As the first few drops landed on the backs of her hands, Pearl’s gem grew warm, then began to glow.  With a rattle and a burst of radiance, she sprang forth, shining, alighting on the tip of one pointed toe.

She’d kept her skirt the same, only now it had a little matching translucent shawl about her shoulders, which she tossed as she settled to her feet with a sigh, stretching her arms above her head.  “I’m back!  Sorry I took so long, I hope I didn’t miss anything, Ro—“

She glanced over her shoulder, eyes widening as she took in the open sky, and the stone arena, and Garnet, and, presumably, the lack of Rose Quartz.  “Garnet!  What’s going on! Has something happened?” Her hands twisted in the space at her hip where her scabbard should have hung.  “Where’s Rose?”

“Waiting in the garden, probably,” said Garnet, uncrossing her legs.
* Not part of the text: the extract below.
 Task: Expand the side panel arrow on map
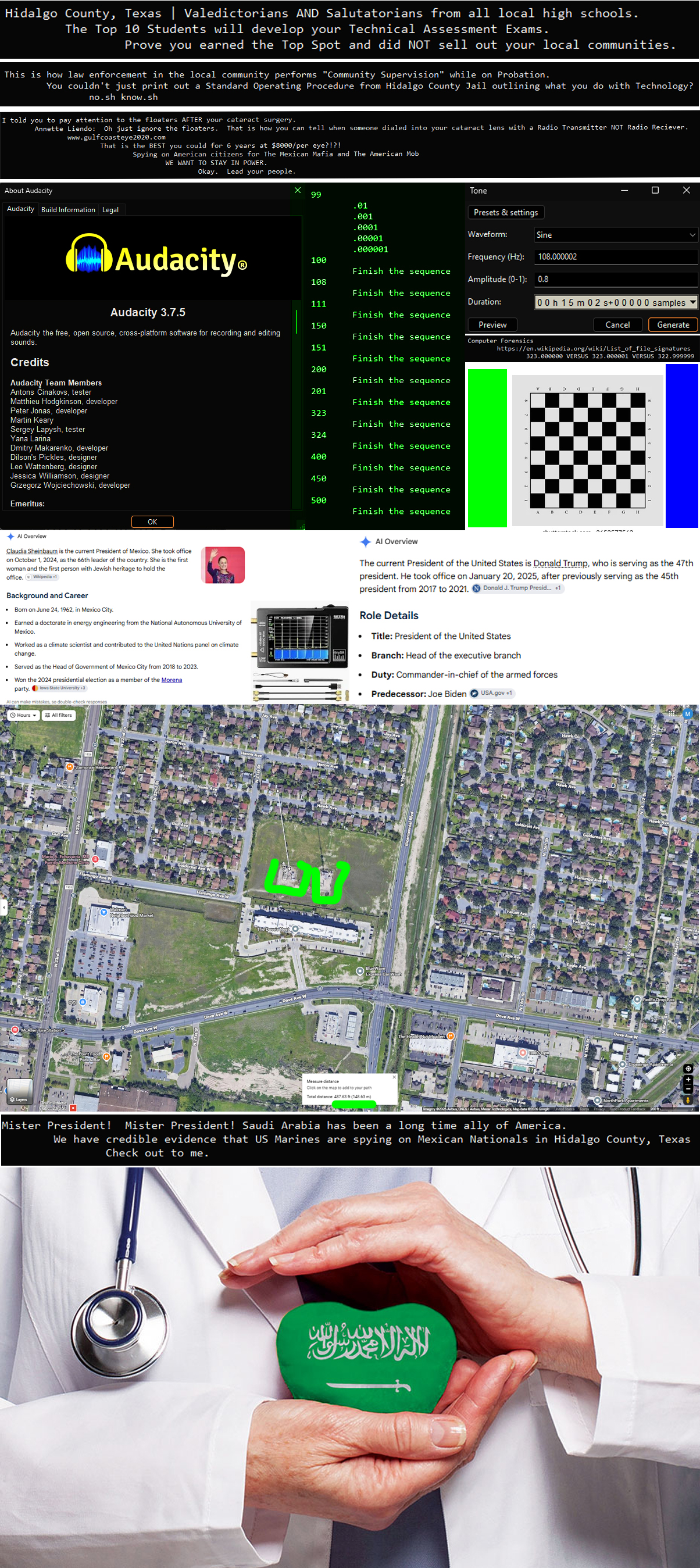3,908
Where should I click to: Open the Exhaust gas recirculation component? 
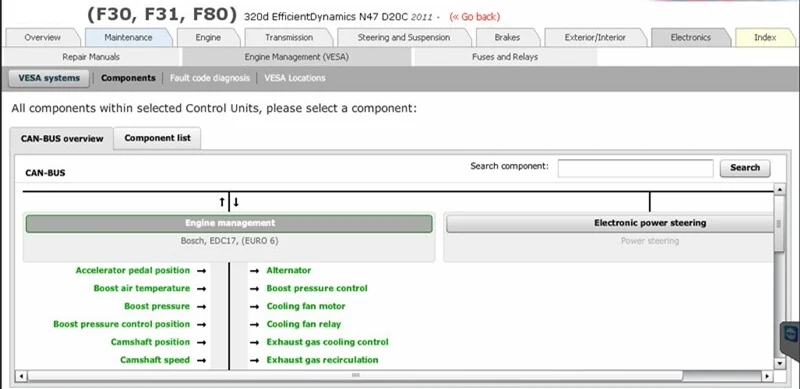[x=322, y=360]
“What do you mean, waiting in the garden?” Pearl plucked at the hem of her new shawl.  “For what?  A sneak attack? A diplomatic delegation?”

“Nope.  Looked like she was just resting for a bit.” 

Pearl threw her arms up in frustration. “But then what’d she give me to you for?” 

“Because I asked her to,” said Garnet, pushing her visor up atop her hair so she could blink at Pearl with all three eyes together.  How strange, that she could look into the future and still see things not turn out the way she had planned, had wanted. 

Pearl, round-eyed, drew her curled hands against her chest. “Oh.  I see.  Well, I suppose I owe you an apology.  That was quite rude of me.  It’s only that…”

“You were expecting someone else,” Garnet supplied.

“Yes,” said Pearl with a downward glance and a little toss off her hair.  It was, Garnet surmised, maybe an inch longer.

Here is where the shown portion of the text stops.